→ **EXERCISE**
Copy the entire listing, down to the final line, exactly.

→ **DATA TO PROCESS**
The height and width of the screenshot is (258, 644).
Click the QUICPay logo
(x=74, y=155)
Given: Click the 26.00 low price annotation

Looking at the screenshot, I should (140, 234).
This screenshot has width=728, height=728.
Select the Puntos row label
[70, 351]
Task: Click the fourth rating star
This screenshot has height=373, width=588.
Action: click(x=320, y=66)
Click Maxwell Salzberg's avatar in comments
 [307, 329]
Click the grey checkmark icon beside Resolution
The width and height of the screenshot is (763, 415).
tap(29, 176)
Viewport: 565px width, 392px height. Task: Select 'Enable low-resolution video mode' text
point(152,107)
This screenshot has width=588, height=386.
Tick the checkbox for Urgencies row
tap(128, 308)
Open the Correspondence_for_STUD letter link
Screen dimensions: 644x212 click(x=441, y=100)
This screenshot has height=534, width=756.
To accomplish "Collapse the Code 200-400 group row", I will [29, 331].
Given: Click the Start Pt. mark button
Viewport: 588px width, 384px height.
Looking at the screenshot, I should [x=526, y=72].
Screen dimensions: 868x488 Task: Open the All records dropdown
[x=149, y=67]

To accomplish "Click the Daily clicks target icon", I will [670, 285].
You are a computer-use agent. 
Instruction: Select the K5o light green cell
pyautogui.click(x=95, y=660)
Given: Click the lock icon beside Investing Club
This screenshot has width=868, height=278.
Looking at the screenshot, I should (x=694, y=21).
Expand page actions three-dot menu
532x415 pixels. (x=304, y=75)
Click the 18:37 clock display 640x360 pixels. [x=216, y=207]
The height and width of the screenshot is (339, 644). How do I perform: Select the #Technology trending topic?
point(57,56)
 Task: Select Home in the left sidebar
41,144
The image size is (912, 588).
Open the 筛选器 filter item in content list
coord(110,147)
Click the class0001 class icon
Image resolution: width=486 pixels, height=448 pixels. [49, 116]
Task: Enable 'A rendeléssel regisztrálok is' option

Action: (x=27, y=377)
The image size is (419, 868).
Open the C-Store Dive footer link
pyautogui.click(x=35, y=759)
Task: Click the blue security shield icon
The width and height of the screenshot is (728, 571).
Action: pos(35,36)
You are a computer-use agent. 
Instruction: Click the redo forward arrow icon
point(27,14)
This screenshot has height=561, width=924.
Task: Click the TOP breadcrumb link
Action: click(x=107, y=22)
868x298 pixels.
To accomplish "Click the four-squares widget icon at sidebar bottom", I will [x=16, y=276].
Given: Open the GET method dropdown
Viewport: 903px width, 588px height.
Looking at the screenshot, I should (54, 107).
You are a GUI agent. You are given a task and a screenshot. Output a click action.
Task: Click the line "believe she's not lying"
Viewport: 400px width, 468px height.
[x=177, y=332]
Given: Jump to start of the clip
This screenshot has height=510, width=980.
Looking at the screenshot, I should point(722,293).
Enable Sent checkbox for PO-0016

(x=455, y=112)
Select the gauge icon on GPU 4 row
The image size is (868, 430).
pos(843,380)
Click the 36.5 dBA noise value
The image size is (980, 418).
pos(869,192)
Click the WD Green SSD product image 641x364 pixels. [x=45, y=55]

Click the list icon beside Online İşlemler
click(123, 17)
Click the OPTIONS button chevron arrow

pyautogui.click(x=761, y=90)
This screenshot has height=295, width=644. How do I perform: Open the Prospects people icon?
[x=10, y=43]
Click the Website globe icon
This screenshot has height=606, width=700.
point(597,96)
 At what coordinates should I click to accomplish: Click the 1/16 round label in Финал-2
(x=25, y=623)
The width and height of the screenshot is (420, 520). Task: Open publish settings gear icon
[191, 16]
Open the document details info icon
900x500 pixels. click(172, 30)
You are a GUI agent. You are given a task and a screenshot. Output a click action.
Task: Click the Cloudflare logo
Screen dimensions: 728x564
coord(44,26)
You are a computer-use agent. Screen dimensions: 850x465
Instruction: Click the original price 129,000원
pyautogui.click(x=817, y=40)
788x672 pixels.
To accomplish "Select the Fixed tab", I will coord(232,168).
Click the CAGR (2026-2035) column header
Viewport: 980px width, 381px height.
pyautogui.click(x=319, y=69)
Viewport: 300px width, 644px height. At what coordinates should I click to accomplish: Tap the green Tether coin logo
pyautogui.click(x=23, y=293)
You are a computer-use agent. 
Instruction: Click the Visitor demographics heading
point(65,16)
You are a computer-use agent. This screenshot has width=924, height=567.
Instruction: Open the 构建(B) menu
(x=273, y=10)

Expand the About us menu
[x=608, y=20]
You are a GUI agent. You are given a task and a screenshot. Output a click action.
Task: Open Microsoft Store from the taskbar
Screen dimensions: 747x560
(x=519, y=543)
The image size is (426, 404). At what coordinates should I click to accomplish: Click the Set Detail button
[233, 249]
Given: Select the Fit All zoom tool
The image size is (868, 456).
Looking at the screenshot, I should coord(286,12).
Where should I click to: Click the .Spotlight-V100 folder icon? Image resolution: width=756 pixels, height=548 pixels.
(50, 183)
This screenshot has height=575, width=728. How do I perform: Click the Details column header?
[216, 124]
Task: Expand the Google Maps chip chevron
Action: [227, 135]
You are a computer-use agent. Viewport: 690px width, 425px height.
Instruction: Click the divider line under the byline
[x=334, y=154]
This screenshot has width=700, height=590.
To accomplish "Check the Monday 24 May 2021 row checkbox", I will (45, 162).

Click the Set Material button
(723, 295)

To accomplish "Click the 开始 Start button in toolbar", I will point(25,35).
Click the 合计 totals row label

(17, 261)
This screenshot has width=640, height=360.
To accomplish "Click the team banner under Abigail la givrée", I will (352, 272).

→ **FINISHED TASK**
The height and width of the screenshot is (258, 644).
Click the QUICPay logo
(x=74, y=155)
Given: Click the 26.00 low price annotation

Looking at the screenshot, I should (140, 234).
This screenshot has width=728, height=728.
Select the Puntos row label
[70, 351]
Task: Click the fourth rating star
This screenshot has height=373, width=588.
Action: click(x=320, y=66)
Click Maxwell Salzberg's avatar in comments
 [307, 329]
Click the grey checkmark icon beside Resolution
The width and height of the screenshot is (763, 415).
tap(29, 176)
Viewport: 565px width, 392px height. Task: Select 'Enable low-resolution video mode' text
point(152,107)
This screenshot has width=588, height=386.
Tick the checkbox for Urgencies row
tap(128, 308)
Open the Correspondence_for_STUD letter link
Screen dimensions: 644x212 click(x=441, y=100)
This screenshot has height=534, width=756.
To accomplish "Collapse the Code 200-400 group row", I will [29, 331].
Given: Click the Start Pt. mark button
Viewport: 588px width, 384px height.
Looking at the screenshot, I should [x=526, y=72].
Screen dimensions: 868x488 Task: Open the All records dropdown
[x=149, y=67]

To accomplish "Click the Daily clicks target icon", I will [670, 285].
You are a computer-use agent. 
Instruction: Select the K5o light green cell
pyautogui.click(x=95, y=660)
Given: Click the lock icon beside Investing Club
This screenshot has width=868, height=278.
Looking at the screenshot, I should (x=694, y=21).
Expand page actions three-dot menu
532x415 pixels. (x=304, y=75)
Click the 18:37 clock display 640x360 pixels. [x=216, y=207]
The height and width of the screenshot is (339, 644). How do I perform: Select the #Technology trending topic?
point(57,56)
 Task: Select Home in the left sidebar
41,144
The image size is (912, 588).
Open the 筛选器 filter item in content list
coord(110,147)
Click the class0001 class icon
Image resolution: width=486 pixels, height=448 pixels. [49, 116]
Task: Enable 'A rendeléssel regisztrálok is' option

Action: (x=27, y=377)
The image size is (419, 868).
Open the C-Store Dive footer link
pyautogui.click(x=35, y=759)
Task: Click the blue security shield icon
The width and height of the screenshot is (728, 571).
Action: pos(35,36)
You are a computer-use agent. 
Instruction: Click the redo forward arrow icon
point(27,14)
This screenshot has height=561, width=924.
Task: Click the TOP breadcrumb link
Action: click(x=107, y=22)
868x298 pixels.
To accomplish "Click the four-squares widget icon at sidebar bottom", I will [x=16, y=276].
Given: Open the GET method dropdown
Viewport: 903px width, 588px height.
Looking at the screenshot, I should (54, 107).
You are a GUI agent. You are given a task and a screenshot. Output a click action.
Task: Click the line "believe she's not lying"
Viewport: 400px width, 468px height.
[x=177, y=332]
Given: Jump to start of the clip
This screenshot has height=510, width=980.
Looking at the screenshot, I should point(722,293).
Enable Sent checkbox for PO-0016

(x=455, y=112)
Select the gauge icon on GPU 4 row
The image size is (868, 430).
pos(843,380)
Click the 36.5 dBA noise value
The image size is (980, 418).
pos(869,192)
Click the WD Green SSD product image 641x364 pixels. [x=45, y=55]

Click the list icon beside Online İşlemler
click(123, 17)
Click the OPTIONS button chevron arrow

pyautogui.click(x=761, y=90)
This screenshot has height=295, width=644. How do I perform: Open the Prospects people icon?
[x=10, y=43]
Click the Website globe icon
This screenshot has height=606, width=700.
point(597,96)
 At what coordinates should I click to accomplish: Click the 1/16 round label in Финал-2
(x=25, y=623)
The width and height of the screenshot is (420, 520). Task: Open publish settings gear icon
[191, 16]
Open the document details info icon
900x500 pixels. click(172, 30)
You are a GUI agent. You are given a task and a screenshot. Output a click action.
Task: Click the Cloudflare logo
Screen dimensions: 728x564
coord(44,26)
You are a computer-use agent. Screen dimensions: 850x465
Instruction: Click the original price 129,000원
pyautogui.click(x=817, y=40)
788x672 pixels.
To accomplish "Select the Fixed tab", I will coord(232,168).
Click the CAGR (2026-2035) column header
Viewport: 980px width, 381px height.
pyautogui.click(x=319, y=69)
Viewport: 300px width, 644px height. At what coordinates should I click to accomplish: Tap the green Tether coin logo
pyautogui.click(x=23, y=293)
You are a computer-use agent. 
Instruction: Click the Visitor demographics heading
point(65,16)
You are a computer-use agent. This screenshot has width=924, height=567.
Instruction: Open the 构建(B) menu
(x=273, y=10)

Expand the About us menu
[x=608, y=20]
You are a GUI agent. You are given a task and a screenshot. Output a click action.
Task: Open Microsoft Store from the taskbar
Screen dimensions: 747x560
(x=519, y=543)
The image size is (426, 404). At what coordinates should I click to accomplish: Click the Set Detail button
[233, 249]
Given: Select the Fit All zoom tool
The image size is (868, 456).
Looking at the screenshot, I should coord(286,12).
Where should I click to: Click the .Spotlight-V100 folder icon? Image resolution: width=756 pixels, height=548 pixels.
(50, 183)
This screenshot has height=575, width=728. How do I perform: Click the Details column header?
[216, 124]
Task: Expand the Google Maps chip chevron
Action: [227, 135]
You are a computer-use agent. Viewport: 690px width, 425px height.
Instruction: Click the divider line under the byline
[x=334, y=154]
This screenshot has width=700, height=590.
To accomplish "Check the Monday 24 May 2021 row checkbox", I will (45, 162).

Click the Set Material button
(723, 295)

To accomplish "Click the 开始 Start button in toolbar", I will point(25,35).
Click the 合计 totals row label

(17, 261)
This screenshot has width=640, height=360.
To accomplish "Click the team banner under Abigail la givrée", I will (352, 272).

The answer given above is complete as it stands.